Dataset entries
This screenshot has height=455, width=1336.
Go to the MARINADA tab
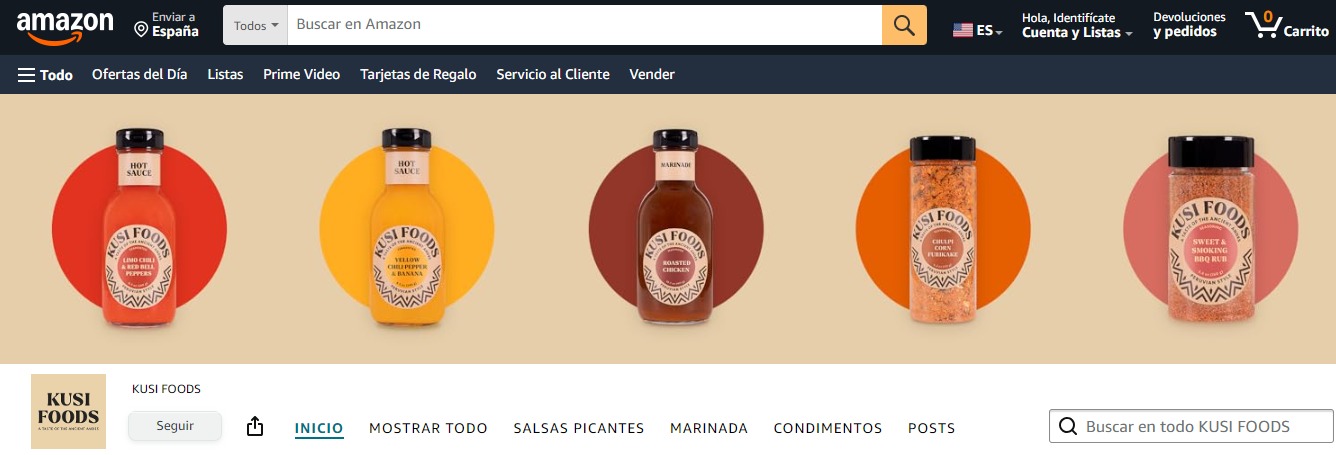[x=709, y=428]
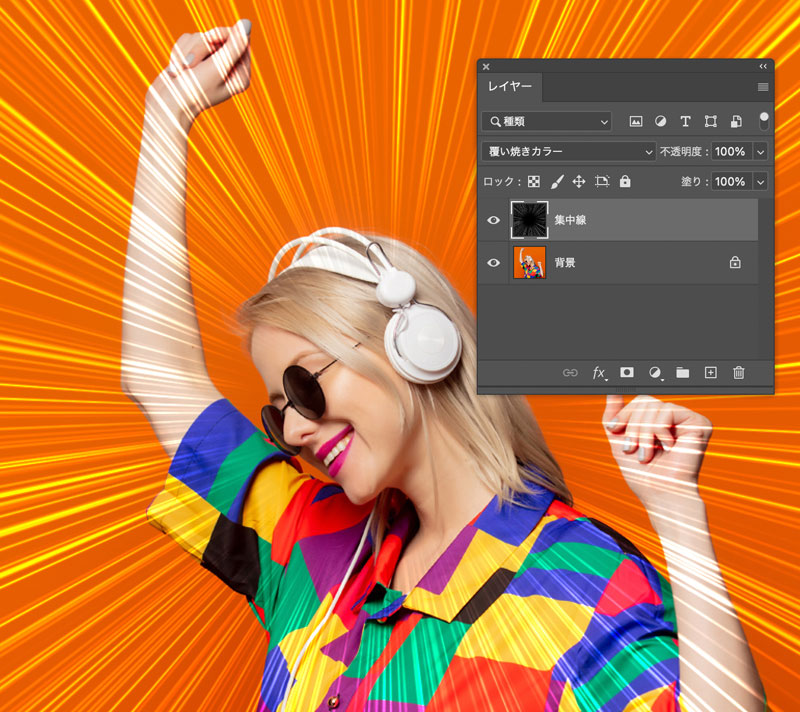Toggle visibility of the 背景 layer
Screen dimensions: 800x712
(x=493, y=263)
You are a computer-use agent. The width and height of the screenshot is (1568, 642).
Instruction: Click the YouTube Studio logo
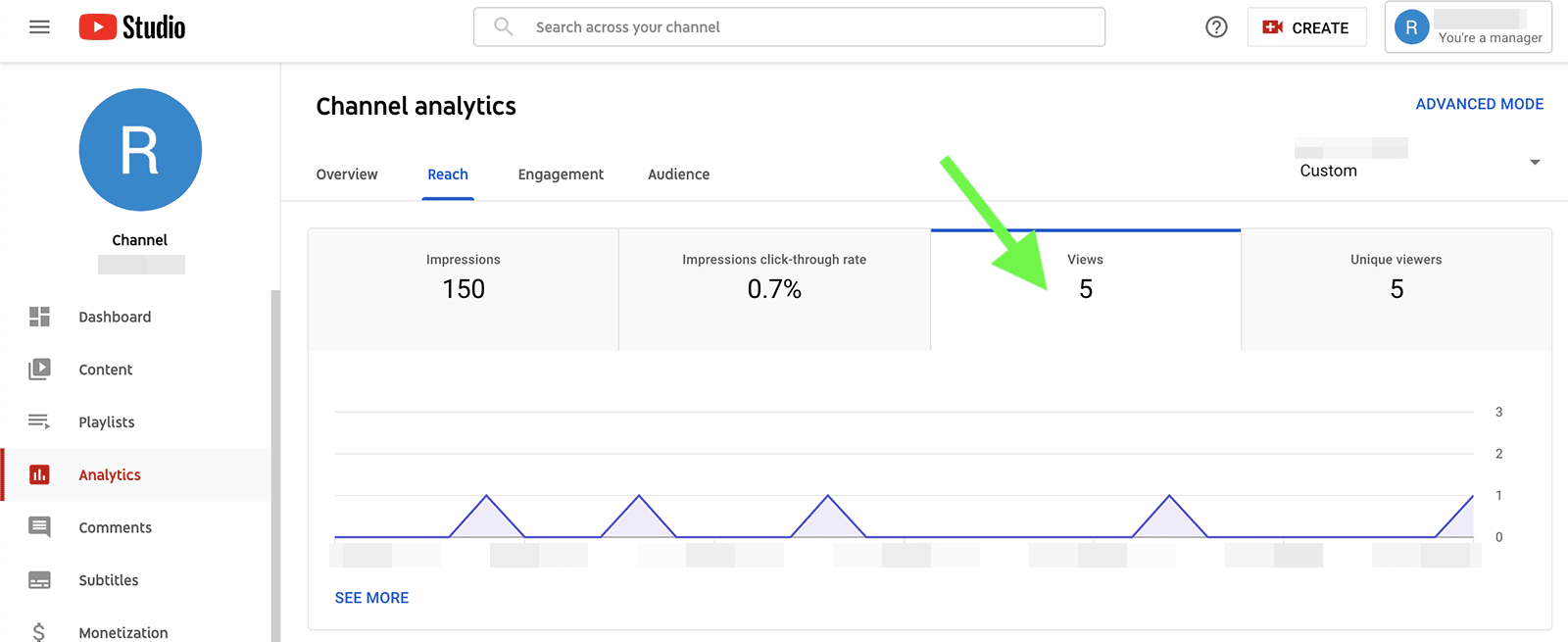pyautogui.click(x=132, y=27)
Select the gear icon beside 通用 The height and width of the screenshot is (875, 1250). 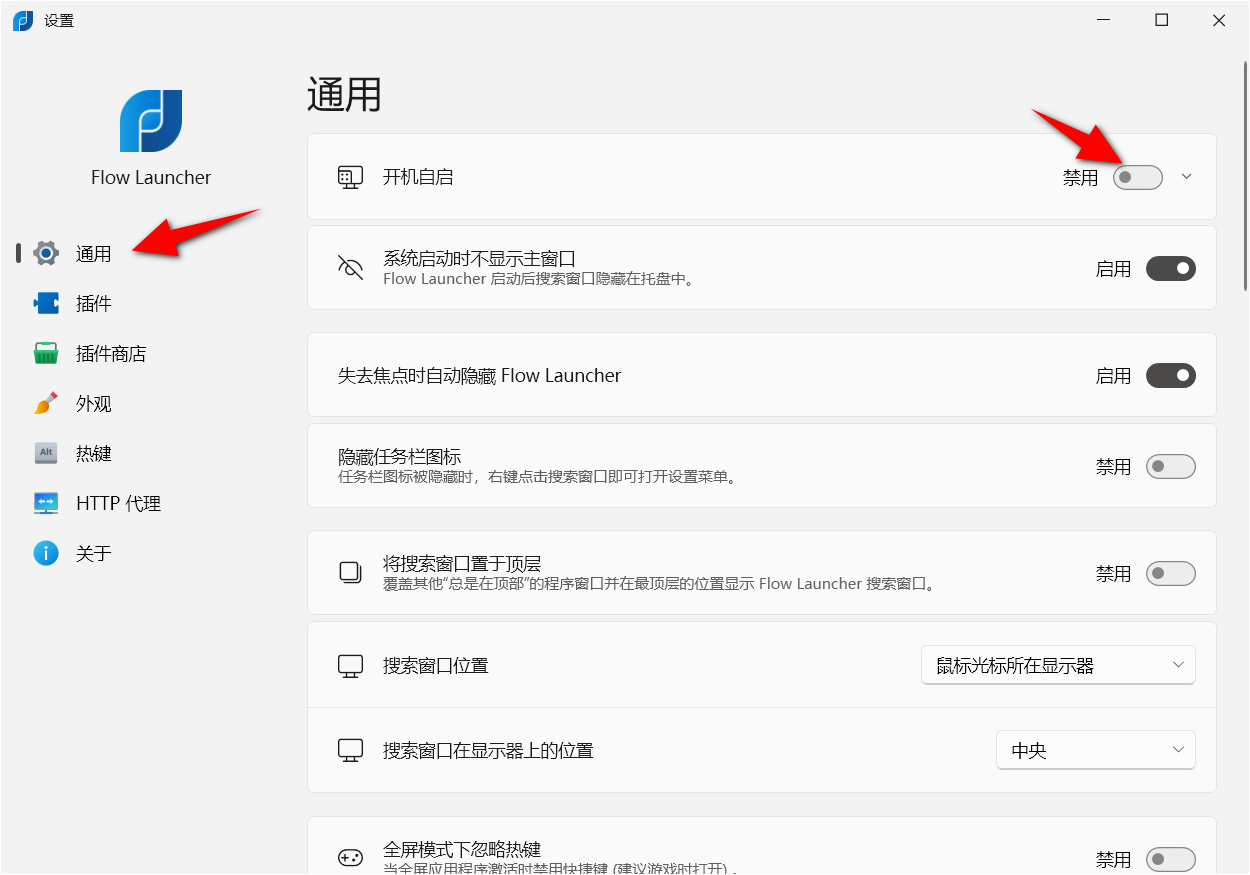click(x=46, y=253)
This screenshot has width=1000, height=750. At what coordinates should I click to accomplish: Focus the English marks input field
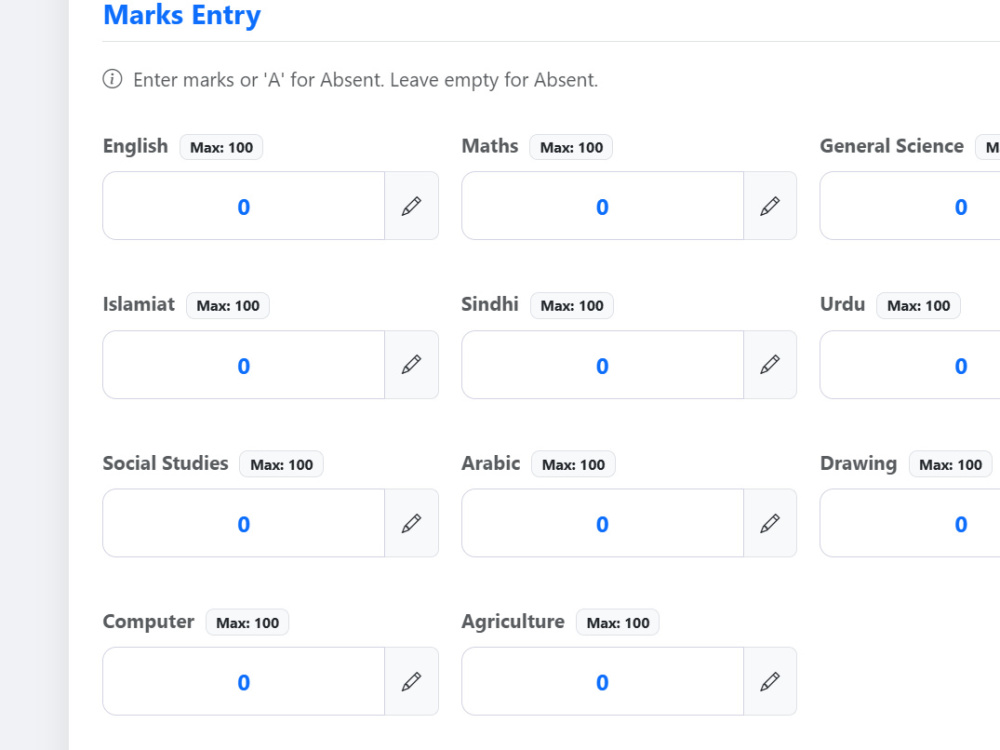point(244,206)
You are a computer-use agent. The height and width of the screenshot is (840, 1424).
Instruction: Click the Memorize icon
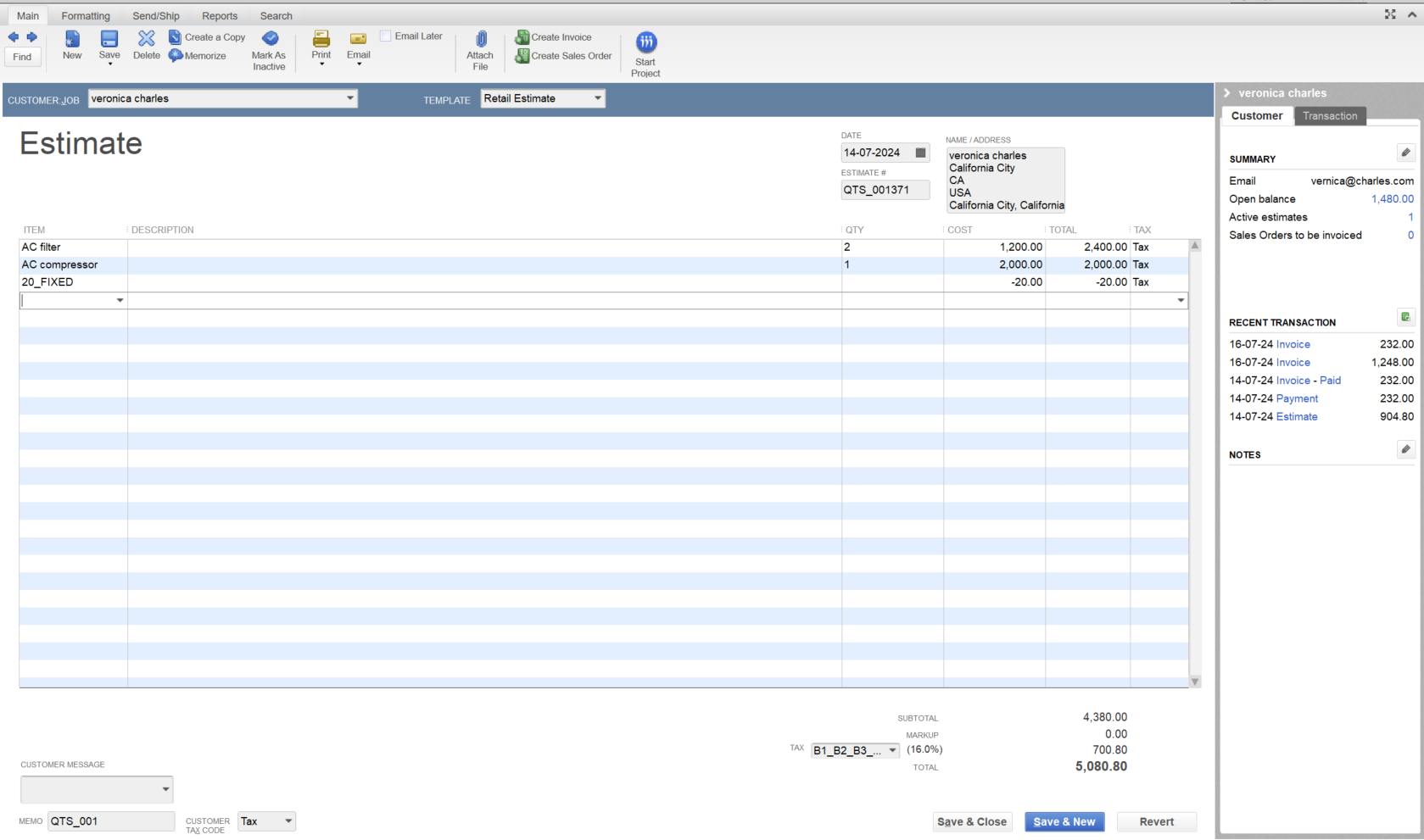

→ **THE TASK**: Whenever a line of the data holds the string "agent", pick that line out.

→ **YOUR SOLUTION**:
You are a computer-use agent. The width and height of the screenshot is (1568, 642).
You are a computer-use agent. The height and width of the screenshot is (840, 1424).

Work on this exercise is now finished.